Defining Machine Learning, Predictive Analytics, and Data Science — Without the Mumbo Jumbo
by John Bates
posted on 03-16-2016
If you walk into any conference room in the world, it is likely you will hear people talking about “opening the kimono” in a “play for transparency” so they can “dig deep into Big Data.” You may walk away thinking that what you just heard did not make any sense. Honestly, it is entirely possible that what you heard did not actually make any sense. Often, people oversimplify things, use too many buzzwords, or simply do not understand the material well enough to explain it without using a whole lot of mumbo jumbo. That is why we want to level set and explain the difference between data science, machine learning, and predictive analytics in terms that anyone can understand.

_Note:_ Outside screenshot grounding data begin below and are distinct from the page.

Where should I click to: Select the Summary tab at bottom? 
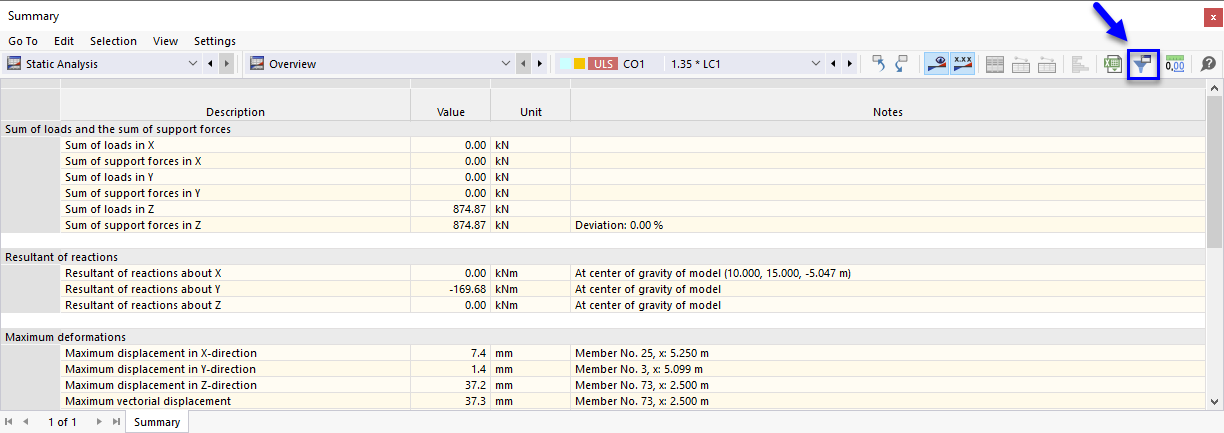pyautogui.click(x=157, y=422)
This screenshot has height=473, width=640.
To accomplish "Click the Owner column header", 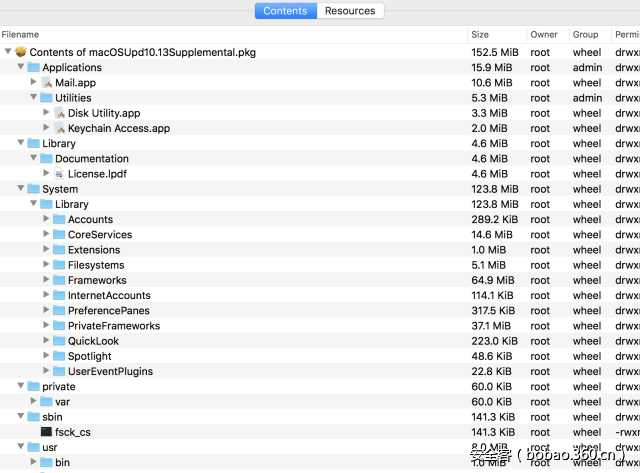I will 544,34.
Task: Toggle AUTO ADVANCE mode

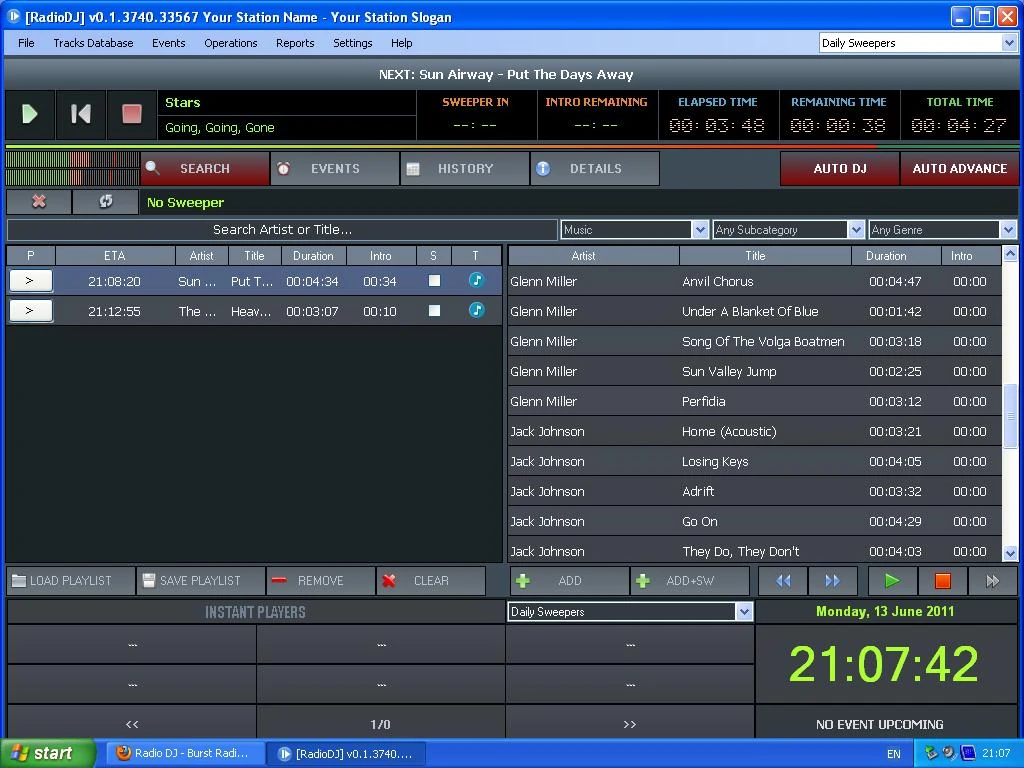Action: [959, 169]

Let us start at the beginning with data science. Data science is the broad umbrella under which all other types of analysis fit. Data cleansing, manipulation, and the selection of the type of analysis that needs to be done are all key pieces of the data-science foundation. Without these foundational items being accomplished, your data analysis will never truly be accurate.
Communication and domain knowledge are crucial traits found in data scientists. Data scientists need to understand how the underlying data is created, the business objectives and goals, the applications of the data and the predictions, and how to interpret the data through data storytelling and engaging visualizations. This is why it is important to not just hire a data scientist but to hire the data scientist that is right for your brand.
At its core, predictive analytics uses statistics to either estimate what behavior a customer is likely to exhibit or to forecast future outcomes of the business. You may hear people say that predictive analytics are always probabilistic in nature, because they tell us what the probability is of something happening. Predictive analytics help us to understand what is likely to happen in the future based on what has happened in the past. While this may seem like some type of new-age voodoo, predictive analytics have been used for years. For instance, your credit score is calculated using predictive analytics. Based on a predetermined predictive analytics model that includes data about how you have behaved in the past, your credit score predicts how creditworthy you are likely to be in the future.
When you are dealing with analytics that have to process truly Big Data — like terabytes or petabytes of data — it is unreasonable to expect a human or an unparalleled, unscaled technology to do it. Not even if you have the best data scientist in all the land. This is where it makes sense to bring in machines to help process and analyze mass quantities of data.
From there, these tools can also address the “learning” piece of machine learning. Once you can see what you think is going to happen, and you begin to receive feedback on what actually did happen, your model can update and become even better at predicting which customers might take which actions. This means that predictive analytics — when dynamic — drive machine learning so that your model is constantly becoming more and more accurate.
These analytics tools are used every day in ways that can help your brand better understand and connect with your target audience. To do that, though, it is important for everyone in the room to understand exactly what you are talking about when you discuss various analysis techniques. Having everyone on the same page can save tons of time, money, and headaches.